┌──
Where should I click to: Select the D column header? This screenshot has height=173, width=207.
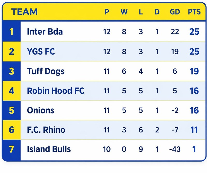pyautogui.click(x=157, y=12)
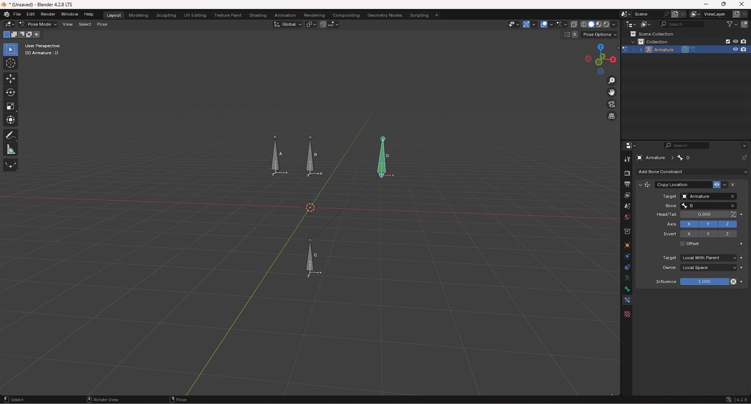Switch to orthographic view grid icon
Screen dimensions: 751x404
[611, 116]
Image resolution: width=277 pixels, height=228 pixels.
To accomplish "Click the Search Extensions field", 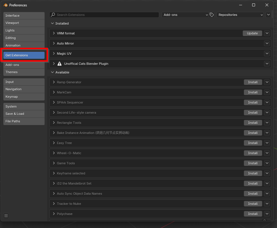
└──
__ASSIGNMENT__:
Would you return the material above exactly, apart from its pictures?

__ANSWER TO THIS EXERCISE__:
Where should I click to: Select the D column header? This screenshot has height=173, width=207.
pyautogui.click(x=157, y=12)
Switch to orthographic view grid icon
Screen dimensions: 751x404
[611, 116]
Image resolution: width=277 pixels, height=228 pixels.
To accomplish "Click the Search Extensions field", 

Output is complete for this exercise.